### What this task involves
Find the word "computer" in the records below. List each line containing it.

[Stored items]
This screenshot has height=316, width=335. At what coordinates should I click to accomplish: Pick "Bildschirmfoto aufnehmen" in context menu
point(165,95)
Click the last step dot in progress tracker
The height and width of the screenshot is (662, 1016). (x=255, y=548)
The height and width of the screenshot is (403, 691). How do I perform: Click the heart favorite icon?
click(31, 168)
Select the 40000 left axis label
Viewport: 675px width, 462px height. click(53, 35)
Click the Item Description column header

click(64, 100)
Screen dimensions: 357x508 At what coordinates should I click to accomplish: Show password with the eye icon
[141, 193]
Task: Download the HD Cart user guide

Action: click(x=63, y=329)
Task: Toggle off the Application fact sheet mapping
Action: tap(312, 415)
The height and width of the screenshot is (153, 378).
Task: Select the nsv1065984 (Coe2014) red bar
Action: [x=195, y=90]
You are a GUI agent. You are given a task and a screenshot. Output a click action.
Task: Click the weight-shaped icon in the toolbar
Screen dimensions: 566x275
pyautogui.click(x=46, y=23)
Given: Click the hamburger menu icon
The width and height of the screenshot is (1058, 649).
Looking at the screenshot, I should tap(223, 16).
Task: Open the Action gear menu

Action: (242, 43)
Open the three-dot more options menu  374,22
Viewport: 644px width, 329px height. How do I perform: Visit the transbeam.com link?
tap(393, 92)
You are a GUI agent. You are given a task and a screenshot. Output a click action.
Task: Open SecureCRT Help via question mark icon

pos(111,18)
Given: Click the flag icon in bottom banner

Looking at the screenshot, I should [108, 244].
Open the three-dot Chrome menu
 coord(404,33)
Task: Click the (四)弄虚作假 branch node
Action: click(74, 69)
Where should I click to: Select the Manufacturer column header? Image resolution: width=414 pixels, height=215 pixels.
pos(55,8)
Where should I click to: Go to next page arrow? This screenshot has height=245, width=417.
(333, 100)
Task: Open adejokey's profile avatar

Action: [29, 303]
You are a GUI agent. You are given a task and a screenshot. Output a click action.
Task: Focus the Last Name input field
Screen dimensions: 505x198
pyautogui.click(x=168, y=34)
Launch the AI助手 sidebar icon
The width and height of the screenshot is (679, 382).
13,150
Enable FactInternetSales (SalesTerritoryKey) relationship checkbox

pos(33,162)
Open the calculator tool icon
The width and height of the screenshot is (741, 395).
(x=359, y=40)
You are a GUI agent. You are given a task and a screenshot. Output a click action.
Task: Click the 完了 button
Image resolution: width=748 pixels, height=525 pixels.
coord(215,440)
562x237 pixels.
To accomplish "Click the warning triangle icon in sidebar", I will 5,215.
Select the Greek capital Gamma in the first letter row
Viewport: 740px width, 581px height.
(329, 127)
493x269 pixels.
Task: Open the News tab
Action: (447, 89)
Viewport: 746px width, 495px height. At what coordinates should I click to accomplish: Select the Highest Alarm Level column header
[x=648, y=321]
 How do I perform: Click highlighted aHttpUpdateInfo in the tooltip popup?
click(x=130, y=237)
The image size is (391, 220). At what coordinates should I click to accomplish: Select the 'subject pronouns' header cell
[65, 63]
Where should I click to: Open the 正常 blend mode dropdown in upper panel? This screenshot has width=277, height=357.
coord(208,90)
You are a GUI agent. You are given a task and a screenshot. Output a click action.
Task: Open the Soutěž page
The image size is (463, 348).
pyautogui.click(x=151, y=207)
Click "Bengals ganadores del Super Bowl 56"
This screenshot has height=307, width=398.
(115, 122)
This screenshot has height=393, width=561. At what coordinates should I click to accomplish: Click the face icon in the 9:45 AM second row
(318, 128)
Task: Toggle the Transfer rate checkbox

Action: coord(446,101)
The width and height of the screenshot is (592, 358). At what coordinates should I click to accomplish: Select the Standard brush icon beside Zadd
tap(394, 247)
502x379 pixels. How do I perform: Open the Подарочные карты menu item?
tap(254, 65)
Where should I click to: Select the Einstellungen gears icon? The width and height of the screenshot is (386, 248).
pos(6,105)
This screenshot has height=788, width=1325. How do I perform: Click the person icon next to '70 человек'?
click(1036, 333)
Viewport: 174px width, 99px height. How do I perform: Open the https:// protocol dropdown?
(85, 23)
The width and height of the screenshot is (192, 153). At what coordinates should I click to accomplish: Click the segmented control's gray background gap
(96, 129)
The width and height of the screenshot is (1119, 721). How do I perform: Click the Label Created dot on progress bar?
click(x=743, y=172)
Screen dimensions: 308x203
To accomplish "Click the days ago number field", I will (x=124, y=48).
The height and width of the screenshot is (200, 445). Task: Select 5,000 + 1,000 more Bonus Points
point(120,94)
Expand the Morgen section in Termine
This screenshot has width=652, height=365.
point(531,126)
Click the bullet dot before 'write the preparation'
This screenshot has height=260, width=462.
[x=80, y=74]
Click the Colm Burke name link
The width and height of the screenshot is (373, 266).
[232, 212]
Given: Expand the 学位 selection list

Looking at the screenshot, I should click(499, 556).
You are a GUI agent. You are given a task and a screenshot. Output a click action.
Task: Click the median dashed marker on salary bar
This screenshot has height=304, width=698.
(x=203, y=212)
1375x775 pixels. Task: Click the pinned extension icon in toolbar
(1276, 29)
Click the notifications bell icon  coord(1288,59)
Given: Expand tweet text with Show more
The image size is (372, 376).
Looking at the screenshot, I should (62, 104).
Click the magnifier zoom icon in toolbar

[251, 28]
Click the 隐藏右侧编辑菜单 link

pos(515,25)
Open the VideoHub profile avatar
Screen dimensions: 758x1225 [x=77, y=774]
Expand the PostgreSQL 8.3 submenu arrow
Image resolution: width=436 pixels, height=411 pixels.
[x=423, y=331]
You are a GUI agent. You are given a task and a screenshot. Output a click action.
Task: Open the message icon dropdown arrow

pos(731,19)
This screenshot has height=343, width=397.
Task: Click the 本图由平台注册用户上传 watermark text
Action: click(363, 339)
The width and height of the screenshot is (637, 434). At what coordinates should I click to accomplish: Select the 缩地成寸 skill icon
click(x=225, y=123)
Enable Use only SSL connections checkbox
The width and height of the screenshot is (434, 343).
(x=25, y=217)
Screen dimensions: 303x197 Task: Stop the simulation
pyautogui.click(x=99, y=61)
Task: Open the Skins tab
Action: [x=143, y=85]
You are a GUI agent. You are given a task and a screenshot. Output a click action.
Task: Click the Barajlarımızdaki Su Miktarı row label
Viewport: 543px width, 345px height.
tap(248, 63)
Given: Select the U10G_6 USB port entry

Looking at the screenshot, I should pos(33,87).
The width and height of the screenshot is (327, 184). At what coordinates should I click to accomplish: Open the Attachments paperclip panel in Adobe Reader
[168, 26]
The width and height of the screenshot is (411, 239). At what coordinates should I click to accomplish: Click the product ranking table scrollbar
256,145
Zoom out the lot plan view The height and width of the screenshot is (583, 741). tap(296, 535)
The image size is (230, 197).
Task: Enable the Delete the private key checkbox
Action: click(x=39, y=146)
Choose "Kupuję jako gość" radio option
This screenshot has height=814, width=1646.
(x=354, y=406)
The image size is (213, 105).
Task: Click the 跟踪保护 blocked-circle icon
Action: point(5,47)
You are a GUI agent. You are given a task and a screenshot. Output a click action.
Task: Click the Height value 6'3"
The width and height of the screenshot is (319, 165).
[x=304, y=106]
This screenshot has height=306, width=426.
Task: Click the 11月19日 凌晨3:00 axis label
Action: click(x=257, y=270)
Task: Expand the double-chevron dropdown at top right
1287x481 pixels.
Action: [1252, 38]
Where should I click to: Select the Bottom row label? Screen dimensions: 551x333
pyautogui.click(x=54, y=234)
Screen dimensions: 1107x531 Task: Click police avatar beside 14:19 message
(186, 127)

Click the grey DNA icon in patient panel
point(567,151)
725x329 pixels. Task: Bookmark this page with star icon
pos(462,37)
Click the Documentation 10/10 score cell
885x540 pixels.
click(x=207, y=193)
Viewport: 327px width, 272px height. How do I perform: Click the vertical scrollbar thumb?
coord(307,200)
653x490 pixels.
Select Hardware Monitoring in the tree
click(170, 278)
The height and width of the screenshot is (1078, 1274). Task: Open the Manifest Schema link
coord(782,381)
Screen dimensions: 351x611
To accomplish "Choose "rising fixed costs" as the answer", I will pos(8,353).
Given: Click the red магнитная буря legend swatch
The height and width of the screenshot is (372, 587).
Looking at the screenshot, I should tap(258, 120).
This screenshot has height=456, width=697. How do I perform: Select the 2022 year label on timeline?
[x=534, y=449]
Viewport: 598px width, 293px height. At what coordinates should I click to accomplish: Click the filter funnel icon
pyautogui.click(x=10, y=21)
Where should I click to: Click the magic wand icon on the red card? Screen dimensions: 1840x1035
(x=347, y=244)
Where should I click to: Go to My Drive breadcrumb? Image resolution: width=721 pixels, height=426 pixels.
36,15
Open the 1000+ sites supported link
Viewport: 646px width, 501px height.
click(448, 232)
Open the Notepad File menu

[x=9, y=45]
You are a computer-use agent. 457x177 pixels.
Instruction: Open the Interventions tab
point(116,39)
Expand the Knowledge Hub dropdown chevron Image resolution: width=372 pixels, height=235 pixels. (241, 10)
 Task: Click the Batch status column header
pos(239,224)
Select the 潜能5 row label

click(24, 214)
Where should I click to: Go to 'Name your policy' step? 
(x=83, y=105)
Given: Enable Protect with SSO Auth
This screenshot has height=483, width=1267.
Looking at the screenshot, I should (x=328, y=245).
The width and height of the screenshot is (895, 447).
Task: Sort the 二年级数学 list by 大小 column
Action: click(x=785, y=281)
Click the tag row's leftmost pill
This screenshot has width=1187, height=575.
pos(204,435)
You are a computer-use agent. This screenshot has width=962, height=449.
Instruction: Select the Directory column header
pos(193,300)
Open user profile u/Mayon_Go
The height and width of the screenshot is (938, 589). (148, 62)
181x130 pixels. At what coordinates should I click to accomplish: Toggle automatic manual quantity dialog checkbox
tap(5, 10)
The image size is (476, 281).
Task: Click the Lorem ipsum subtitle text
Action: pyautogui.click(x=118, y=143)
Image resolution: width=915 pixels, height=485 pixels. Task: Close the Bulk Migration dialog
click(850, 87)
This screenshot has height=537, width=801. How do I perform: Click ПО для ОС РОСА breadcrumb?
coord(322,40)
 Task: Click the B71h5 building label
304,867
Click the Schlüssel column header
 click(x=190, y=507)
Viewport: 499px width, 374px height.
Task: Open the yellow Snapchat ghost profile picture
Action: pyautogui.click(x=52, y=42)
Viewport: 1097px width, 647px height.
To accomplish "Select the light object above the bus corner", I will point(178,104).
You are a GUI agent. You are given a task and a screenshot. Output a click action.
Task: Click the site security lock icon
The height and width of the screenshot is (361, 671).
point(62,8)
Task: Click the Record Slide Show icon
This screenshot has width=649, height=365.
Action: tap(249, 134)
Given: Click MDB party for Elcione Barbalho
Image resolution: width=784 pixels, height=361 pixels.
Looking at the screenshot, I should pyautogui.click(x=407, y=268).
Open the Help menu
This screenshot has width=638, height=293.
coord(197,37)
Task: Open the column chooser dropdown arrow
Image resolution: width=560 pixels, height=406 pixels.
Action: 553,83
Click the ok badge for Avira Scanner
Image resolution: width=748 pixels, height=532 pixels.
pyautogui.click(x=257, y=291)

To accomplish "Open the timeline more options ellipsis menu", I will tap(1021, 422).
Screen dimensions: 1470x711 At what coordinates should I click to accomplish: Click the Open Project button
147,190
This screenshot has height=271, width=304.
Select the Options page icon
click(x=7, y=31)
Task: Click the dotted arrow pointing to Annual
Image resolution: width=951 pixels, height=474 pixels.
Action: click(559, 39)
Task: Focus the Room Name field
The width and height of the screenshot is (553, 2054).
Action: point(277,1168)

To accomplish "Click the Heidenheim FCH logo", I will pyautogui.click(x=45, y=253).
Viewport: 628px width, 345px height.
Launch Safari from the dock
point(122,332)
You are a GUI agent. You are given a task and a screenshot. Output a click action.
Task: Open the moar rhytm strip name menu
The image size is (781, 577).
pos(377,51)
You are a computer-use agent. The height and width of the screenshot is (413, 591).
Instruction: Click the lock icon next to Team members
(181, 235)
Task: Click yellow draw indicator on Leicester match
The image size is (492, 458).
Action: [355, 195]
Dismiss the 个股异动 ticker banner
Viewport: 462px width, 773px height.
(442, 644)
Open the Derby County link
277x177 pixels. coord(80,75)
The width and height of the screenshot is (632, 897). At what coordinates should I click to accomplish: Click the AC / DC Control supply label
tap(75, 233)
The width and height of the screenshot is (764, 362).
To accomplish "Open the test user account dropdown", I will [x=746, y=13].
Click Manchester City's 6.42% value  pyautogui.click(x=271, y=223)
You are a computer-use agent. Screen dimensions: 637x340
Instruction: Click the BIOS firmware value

### Answer for this exercise
You are a computer-use agent. 457x177 pixels.
You are a computer-use agent. This screenshot has width=962, height=449.
You are a computer-use agent. The height and width of the screenshot is (413, 591).
You are a computer-use agent. Screen dimensions: 637x340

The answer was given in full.